清水 昭夫 教授

「溶液」と「圧力」を使って さまざまな“困りごと”を解決!

物理化学という“基礎中の基礎の学問”で 幅広い応用研究を楽しむ

 私の専門は「物理化学」です。物理化学をひと言でいえば「空気みたいな存在」です。基礎の基礎すぎて、みなさんが意識すらしないようなさまざまな現象のメカニズムを、根本に立ち返って解き明かしています。

 

たとえば物質が液体になぜ溶けるのか?温度を上げると一般的に反応はなぜ速くなるのか?などは、多くの人が一見わかっていると思っていますが、実はきちんと説明できないことも多くあります。これをきちんと説明できるようになる、具体的に数字で表すようにするのが物理化学ではないかと思います。

 

したがって、そのいちばん基本のところは、物理化学の考え方を使って説明することができます。ですから、大学で学ぶ分析化学、有機化学、無機化学にもすべて物理化学的な概念が入っているのです。

 

そのため「ここからここまでが物理化学」と区切ることはできません。まさに空気のような学問領域です。

逆にいえば物理化学は、自分がやりたい研究開発を実現するための基礎体力のような役割をします。スポーツの種目ではなく、筋トレや有酸素運動のようなもので、非常に広い範囲に応用できます。私の研究室の研究内容が多岐にわたっているのはそのためです。

 

物理化学の中でも、私の研究の根幹にあるのが「溶液」と「圧力」です。どちらもみなさんが中学の理科で習った、基礎中の基礎ですね。私の研究室ではそれらをどのように社会の役に立つ応用へとつなげているのか、順を追って説明していきたいと思います。

現実離れした希望や夢より 置かれた環境でのベストを選ぶ

私は鳥取県出身です。首都圏のように私学が多いわけではなく、大学進学を前提にすると、自然と高校の選択肢も絞られるような環境でした。私は大学進学を考えていましたので、県内の公立の進学校に進みました。

 

授業科目では化学が好きでした。化学は同じ条件で実験をすれば同じ結果が出るので、普遍性があってわかりやすいと思ったのです。

当時は今のように大学についての情報がネット上にありませんでしたから、自分の学力と、化学系に進みたいという希望から、進学先の大学と学部を選びました。

 

実は「将来何がやりたいか」は特に決めていませんでした。そのころも今も、あえて特定の希望を持たないのが私のやり方です。夢や希望にこだわると、むしろ自分の可能性を狭めてしまうと思うからです。

それよりも、その時々に自分が置かれた環境の中で、「今何をするのがベストなのか」を考えて実行する。その状況判断が大切だと思います。

______________________________

やること
A. 抜粋文によると、清水教授の研究の根幹にある二つのものは何ですか。
B. 抜粋文のうち、「現実離れした希望や夢より 置かれた環境でのベストを選ぶ」から「狭めてしまうと思うからです。」までの部分を、一字も変えずにそのまま書き写してください。

データ行
______________________________

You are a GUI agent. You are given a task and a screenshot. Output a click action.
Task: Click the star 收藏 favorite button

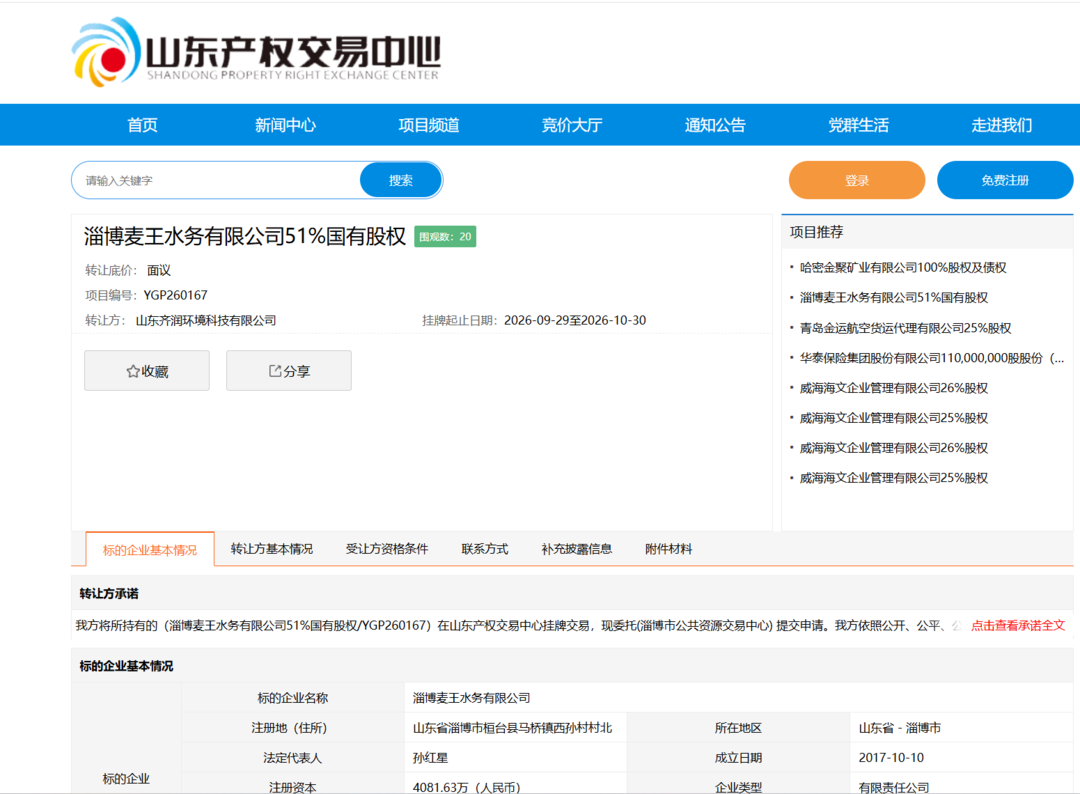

______________________________

各問の答え
A. 「溶液」と「圧力」です。

B.
現実離れした希望や夢より 置かれた環境でのベストを選ぶ

私は鳥取県出身です。首都圏のように私学が多いわけではなく、大学進学を前提にすると、自然と高校の選択肢も絞られるような環境でした。私は大学進学を考えていましたので、県内の公立の進学校に進みました。

 

授業科目では化学が好きでした。化学は同じ条件で実験をすれば同じ結果が出るので、普遍性があってわかりやすいと思ったのです。

当時は今のように大学についての情報がネット上にありませんでしたから、自分の学力と、化学系に進みたいという希望から、進学先の大学と学部を選びました。

 

実は「将来何がやりたいか」は特に決めていませんでした。そのころも今も、あえて特定の希望を持たないのが私のやり方です。夢や希望にこだわると、むしろ自分の可能性を狭めてしまうと思うからです。